TEXT PASSAGE:
= River Valley Local School District =

School district in Ohio

The River Valley Local School district (abbreviated RVLSD) is a public school district serving students in and around the village of Caledonia in Marion County, Ohio, United States. As of June 2020, the superintendent of the schools is Mr. Adam Wickham. As of October 2017, the school district enrolls 1,934 students. In addition to Caledonia, the school district includes the communities of Claridon, Martel, Waldo, and eastern Marion. The school district gained some controversy in the late 90s and early 2000s when there was a possibility of cancer-causing chemicals contaminating the grounds of the old high school and middle school campuses.

==Schools==

===Elementary schools===
- Heritage Elementary School (Grades K through 5th)
- Liberty Elementary School (Grades K through 5th)

===Middle schools===
- River Valley Middle School (Grades 6th through 8th)

ASSIGNMENT:
Please return, word for word, the part of the River Valley school district text above starting with "The River Valley" and going on through "6th through 8th)".

INFORMATION SUPPLIED:

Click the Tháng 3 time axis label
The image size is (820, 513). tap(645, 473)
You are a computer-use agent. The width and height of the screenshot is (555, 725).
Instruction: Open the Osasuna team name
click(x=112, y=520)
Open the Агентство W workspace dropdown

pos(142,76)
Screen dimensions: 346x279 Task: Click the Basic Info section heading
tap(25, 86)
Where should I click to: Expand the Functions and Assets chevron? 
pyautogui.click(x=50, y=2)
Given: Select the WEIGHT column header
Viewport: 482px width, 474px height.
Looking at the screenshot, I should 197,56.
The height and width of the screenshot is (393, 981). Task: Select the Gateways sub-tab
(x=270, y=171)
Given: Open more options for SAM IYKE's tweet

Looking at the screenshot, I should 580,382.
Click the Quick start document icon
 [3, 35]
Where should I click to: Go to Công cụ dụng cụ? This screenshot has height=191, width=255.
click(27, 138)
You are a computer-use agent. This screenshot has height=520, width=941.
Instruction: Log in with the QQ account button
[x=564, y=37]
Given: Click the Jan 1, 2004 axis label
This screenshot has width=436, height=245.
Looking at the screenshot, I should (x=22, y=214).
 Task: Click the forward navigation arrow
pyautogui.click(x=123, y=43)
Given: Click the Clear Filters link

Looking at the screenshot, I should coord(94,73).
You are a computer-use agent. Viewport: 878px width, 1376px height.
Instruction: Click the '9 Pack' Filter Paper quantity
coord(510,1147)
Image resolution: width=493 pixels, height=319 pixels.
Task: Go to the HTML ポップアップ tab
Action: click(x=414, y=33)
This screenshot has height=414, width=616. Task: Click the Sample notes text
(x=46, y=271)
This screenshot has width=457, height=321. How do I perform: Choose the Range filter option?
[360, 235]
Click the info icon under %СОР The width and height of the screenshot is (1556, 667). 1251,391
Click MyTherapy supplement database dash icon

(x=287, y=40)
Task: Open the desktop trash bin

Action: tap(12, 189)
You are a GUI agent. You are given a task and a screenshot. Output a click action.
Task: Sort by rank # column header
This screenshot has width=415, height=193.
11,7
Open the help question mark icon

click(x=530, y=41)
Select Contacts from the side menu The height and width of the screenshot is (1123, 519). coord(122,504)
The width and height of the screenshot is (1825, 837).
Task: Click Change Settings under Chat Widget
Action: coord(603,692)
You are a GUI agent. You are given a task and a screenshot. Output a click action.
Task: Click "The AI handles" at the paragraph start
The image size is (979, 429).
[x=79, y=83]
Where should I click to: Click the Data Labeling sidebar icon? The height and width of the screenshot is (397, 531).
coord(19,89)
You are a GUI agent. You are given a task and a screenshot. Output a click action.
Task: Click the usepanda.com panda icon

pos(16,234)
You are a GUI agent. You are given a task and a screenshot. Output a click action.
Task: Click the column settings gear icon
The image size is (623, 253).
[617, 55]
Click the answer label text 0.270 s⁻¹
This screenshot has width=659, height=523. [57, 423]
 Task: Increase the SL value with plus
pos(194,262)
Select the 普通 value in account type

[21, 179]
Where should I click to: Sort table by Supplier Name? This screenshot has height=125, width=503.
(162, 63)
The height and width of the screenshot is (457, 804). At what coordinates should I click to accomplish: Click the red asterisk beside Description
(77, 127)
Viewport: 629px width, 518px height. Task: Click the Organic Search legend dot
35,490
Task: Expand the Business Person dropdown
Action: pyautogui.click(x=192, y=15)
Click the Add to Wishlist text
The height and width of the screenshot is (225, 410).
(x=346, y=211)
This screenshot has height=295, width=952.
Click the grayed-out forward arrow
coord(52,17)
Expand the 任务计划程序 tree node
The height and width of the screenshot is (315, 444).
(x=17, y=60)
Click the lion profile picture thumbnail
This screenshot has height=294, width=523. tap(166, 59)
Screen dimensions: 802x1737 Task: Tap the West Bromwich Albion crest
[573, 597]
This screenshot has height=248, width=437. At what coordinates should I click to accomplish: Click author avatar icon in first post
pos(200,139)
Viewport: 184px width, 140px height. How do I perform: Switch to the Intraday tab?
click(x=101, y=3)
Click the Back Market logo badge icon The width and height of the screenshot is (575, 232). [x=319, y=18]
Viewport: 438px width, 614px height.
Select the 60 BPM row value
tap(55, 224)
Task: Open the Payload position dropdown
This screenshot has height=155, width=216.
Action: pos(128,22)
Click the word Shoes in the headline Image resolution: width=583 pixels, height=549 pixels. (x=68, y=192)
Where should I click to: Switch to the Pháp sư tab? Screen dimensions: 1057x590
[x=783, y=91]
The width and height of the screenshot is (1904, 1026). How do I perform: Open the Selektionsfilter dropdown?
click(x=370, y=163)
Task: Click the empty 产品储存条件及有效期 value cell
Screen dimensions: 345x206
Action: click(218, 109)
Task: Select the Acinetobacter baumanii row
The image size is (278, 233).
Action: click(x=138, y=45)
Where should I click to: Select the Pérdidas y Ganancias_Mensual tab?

RESPONSE AREA:
The River Valley Local School district (abbreviated RVLSD) is a public school district serving students in and around the village of Caledonia in Marion County, Ohio, United States. As of June 2020, the superintendent of the schools is Mr. Adam Wickham. As of October 2017, the school district enrolls 1,934 students. In addition to Caledonia, the school district includes the communities of Claridon, Martel, Waldo, and eastern Marion. The school district gained some controversy in the late 90s and early 2000s when there was a possibility of cancer-causing chemicals contaminating the grounds of the old high school and middle school campuses.

==Schools==

===Elementary schools===
- Heritage Elementary School (Grades K through 5th)
- Liberty Elementary School (Grades K through 5th)

===Middle schools===
- River Valley Middle School (Grades 6th through 8th)